1.  DrugBank [@Wishart2006; @wishart2017]

2.  CTD [@davis2020]

3.  Broad Institute Drug Repositioning Hub [@corsello2017]

### Understanding a Drug-Target dataset

For this workshop, we will use the drug bank drug-target dataset, and it can be [found here](https://github.com/deisygysi/NetMed_Workshop/blob/master/data/DB_DrugTargets_1201.csv). This dataset is from Drug-Bank, and has been previously parsed for your convenience. The original file is an XML file, and needs to be carefully handled to get information needed.
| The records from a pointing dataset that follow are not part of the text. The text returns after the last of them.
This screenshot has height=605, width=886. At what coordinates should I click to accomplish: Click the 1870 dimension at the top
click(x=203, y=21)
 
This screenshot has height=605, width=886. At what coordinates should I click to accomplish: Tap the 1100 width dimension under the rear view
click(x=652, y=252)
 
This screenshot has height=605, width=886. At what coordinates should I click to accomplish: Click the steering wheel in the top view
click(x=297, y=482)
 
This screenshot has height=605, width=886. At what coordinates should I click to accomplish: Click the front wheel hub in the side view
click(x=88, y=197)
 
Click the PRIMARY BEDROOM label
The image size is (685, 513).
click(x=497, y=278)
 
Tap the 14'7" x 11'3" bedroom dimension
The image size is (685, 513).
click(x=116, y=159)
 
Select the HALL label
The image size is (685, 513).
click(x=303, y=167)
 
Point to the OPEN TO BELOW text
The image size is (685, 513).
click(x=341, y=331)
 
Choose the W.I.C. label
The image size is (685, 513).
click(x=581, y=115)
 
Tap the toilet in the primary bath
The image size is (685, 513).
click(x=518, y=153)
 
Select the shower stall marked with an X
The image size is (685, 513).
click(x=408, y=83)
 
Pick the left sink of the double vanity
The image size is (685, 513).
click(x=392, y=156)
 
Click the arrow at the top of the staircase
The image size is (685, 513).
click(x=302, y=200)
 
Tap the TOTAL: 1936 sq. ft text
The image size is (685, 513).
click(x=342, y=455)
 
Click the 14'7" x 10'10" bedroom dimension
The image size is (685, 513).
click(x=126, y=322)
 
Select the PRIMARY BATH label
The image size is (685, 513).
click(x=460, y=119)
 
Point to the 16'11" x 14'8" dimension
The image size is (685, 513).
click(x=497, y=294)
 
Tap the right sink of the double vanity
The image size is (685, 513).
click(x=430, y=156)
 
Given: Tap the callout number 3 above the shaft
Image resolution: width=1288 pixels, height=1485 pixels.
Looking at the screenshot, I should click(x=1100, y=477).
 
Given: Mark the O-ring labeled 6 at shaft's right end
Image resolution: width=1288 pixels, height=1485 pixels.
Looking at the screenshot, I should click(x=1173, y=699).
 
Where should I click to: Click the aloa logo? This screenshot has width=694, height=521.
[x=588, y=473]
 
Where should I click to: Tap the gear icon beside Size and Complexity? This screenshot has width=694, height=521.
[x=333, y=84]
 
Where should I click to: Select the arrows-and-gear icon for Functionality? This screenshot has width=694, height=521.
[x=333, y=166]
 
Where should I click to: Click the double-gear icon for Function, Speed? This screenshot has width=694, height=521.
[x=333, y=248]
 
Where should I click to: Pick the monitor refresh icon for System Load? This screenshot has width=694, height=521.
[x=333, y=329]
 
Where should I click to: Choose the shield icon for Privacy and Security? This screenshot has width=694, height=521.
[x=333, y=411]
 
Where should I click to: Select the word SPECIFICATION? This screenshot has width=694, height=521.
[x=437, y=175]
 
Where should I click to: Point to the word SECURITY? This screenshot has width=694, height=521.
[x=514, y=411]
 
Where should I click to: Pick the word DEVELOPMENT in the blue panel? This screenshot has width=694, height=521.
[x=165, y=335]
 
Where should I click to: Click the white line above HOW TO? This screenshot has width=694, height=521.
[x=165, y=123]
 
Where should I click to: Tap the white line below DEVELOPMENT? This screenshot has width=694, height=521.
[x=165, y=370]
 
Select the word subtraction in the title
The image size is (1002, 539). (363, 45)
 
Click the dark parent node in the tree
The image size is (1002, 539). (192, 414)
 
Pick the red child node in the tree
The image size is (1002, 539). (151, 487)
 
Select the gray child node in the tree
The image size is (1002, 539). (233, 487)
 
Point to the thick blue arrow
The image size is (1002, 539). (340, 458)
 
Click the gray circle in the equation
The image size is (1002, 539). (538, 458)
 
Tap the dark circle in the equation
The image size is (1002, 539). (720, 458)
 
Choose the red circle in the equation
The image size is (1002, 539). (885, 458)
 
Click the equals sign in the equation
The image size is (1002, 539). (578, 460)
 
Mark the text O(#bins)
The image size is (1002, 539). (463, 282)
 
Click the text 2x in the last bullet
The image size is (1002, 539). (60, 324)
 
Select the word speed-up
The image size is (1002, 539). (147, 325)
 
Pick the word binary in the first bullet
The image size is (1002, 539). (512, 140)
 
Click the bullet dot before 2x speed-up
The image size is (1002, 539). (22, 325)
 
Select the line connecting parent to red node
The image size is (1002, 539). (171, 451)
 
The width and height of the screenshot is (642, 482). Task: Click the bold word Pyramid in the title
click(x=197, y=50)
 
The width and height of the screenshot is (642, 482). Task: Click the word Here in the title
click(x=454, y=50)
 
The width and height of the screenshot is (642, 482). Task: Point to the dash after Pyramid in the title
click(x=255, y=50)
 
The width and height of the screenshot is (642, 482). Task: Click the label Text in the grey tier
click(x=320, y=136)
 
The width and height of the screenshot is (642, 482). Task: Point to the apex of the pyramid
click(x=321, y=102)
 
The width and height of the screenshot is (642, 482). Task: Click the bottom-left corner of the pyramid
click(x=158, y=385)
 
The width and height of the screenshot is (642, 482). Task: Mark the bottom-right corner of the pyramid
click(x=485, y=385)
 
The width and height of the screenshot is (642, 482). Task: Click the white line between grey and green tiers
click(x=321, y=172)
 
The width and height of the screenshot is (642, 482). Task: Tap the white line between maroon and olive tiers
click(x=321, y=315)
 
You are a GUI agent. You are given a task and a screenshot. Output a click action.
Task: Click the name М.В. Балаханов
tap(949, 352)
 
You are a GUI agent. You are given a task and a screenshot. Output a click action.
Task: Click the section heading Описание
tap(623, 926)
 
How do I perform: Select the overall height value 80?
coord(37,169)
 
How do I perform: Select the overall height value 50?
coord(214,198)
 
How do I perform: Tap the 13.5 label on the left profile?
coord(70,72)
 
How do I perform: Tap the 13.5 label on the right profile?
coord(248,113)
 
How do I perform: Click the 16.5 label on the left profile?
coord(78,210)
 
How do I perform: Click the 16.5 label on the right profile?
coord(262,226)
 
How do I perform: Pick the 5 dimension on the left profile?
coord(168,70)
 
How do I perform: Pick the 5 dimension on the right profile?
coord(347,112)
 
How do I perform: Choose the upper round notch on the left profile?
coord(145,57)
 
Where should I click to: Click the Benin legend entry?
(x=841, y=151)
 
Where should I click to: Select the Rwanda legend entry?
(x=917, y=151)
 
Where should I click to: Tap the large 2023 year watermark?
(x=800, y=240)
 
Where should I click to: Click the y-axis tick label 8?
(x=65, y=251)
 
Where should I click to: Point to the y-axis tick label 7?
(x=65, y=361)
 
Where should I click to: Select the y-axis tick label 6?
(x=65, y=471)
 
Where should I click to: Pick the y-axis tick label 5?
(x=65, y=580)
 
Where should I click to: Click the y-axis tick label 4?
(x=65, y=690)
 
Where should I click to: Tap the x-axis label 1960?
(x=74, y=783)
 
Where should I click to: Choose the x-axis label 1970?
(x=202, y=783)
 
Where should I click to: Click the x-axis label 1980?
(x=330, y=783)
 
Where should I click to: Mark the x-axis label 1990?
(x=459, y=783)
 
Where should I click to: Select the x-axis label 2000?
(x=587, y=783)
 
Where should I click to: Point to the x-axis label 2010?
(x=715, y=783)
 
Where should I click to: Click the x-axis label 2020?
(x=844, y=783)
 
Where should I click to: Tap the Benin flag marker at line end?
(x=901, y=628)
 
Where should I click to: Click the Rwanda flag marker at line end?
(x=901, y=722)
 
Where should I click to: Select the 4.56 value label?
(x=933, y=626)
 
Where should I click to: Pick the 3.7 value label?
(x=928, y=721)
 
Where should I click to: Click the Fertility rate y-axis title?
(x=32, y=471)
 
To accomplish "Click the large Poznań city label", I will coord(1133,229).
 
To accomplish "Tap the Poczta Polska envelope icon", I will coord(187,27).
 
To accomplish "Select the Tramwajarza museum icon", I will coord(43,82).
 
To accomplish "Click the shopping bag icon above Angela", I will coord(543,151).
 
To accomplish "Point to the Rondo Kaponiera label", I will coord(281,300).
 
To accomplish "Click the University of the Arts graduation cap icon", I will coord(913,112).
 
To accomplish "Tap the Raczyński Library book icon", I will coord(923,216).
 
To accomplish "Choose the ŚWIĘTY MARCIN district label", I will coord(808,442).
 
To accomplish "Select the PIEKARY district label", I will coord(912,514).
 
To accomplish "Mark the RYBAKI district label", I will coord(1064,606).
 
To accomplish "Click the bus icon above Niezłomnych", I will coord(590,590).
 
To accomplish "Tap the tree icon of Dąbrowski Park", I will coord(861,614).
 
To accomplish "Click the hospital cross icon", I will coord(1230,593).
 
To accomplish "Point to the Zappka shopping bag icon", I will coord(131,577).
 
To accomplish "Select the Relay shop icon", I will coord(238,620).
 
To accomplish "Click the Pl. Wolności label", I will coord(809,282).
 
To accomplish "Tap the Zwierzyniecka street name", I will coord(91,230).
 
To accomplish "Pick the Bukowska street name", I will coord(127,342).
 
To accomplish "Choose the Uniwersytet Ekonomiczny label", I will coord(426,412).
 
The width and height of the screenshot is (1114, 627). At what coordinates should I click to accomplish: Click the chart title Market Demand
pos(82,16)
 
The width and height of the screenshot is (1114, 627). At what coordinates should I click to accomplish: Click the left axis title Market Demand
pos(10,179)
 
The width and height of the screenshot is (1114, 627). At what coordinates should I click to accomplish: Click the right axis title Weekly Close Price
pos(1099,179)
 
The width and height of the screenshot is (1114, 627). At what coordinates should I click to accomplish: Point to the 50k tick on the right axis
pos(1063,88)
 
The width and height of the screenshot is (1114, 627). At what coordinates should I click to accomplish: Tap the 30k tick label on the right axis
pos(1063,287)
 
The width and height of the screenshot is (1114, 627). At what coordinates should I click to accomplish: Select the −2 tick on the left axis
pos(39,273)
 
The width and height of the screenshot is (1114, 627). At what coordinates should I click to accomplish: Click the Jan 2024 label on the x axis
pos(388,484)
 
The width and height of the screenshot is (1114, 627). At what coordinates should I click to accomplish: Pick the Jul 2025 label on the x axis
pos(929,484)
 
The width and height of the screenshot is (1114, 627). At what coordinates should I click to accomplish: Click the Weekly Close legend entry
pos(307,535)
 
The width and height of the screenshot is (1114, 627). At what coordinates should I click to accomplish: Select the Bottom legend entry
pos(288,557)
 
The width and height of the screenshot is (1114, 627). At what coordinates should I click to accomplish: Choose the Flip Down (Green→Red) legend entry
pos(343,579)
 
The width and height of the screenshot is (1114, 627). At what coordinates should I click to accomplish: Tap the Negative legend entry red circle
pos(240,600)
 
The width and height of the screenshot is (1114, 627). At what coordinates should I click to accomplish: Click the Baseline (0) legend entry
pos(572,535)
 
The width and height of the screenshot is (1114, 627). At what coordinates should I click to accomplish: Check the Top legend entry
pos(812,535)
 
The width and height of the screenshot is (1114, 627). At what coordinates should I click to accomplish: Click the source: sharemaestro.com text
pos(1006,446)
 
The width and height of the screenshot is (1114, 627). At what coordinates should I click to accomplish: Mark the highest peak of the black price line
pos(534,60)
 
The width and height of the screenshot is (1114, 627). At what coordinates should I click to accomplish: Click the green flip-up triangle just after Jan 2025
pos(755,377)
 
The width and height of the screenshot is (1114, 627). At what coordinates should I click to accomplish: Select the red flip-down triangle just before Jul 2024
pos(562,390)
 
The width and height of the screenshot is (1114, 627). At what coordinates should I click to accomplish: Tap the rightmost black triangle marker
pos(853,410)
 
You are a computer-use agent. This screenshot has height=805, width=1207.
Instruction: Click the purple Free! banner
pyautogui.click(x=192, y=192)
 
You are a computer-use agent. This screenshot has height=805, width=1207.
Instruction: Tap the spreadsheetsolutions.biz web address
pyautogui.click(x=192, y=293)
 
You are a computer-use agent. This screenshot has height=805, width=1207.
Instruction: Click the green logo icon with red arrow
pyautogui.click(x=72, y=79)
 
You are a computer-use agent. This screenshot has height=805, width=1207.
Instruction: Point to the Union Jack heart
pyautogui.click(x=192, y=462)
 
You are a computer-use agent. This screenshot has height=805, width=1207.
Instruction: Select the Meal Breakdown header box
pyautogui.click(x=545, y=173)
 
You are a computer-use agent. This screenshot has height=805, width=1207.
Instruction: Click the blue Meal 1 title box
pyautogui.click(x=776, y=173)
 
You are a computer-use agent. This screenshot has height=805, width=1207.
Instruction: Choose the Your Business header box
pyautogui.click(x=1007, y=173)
Similar to the PPI and the GDA, let us understand a little bit of the data set, and what kind of information we have here.

```{r, results='hide'}
DT = fread(file = 'data/DB_DrugTargets_1201.csv')

head(DT)
```

```{r, results='markup', echo=FALSE}
head(DT[,-c(4,10)]) %>% knitr::kable()
```

```{r}
Cleaned_DT = DT %>% 
  filter(organism == 'Humans') %>%
  select(Gene_Target, Name,ID, Type, known_action) %>%
  unique() 

dim(Cleaned_DT)
dim(DT)
head(Cleaned_DT)
```

```{r}
TargetDist = Cleaned_DT %>% 
  group_by(Gene_Target) %>%
  summarise(numDrugs = n()) 

DrugDist = Cleaned_DT %>% 
  group_by(ID) %>%
  summarise(numTargets = n()) 
```

```{r, fig.cap= "Target distribution", warning=FALSE, message=FALSE}
ggplot(TargetDist) +
  aes(x = numDrugs) +
  geom_histogram(colour = "#1d3557", fill = "#a8dadc" ) +
  labs(x = "Targets", y = "Drugs")+
  theme_minimal()
```

Which Target is the most targetted gene?

```{r, results='markup'}
TargetDist %>%
  arrange(desc(numDrugs)) %>%
  filter(numDrugs > 400)
```

```{r, fig.cap= "Drug distribution", warning=FALSE, message=FALSE}
ggplot(DrugDist) +
  aes(x = numTargets) +
  geom_histogram(colour = "#1d3557", fill = "#a8dadc" ) +
  labs(y = "Targets", x = "Drugs")+
  theme_minimal()
```

### Exercises

Let us understand a little bit more about the data.

1.  What are the top 10 genes mostly targeted by drugs? Are they types are they mostly?

2.  What are the top 10 most promiscuous drugs? What are their indication?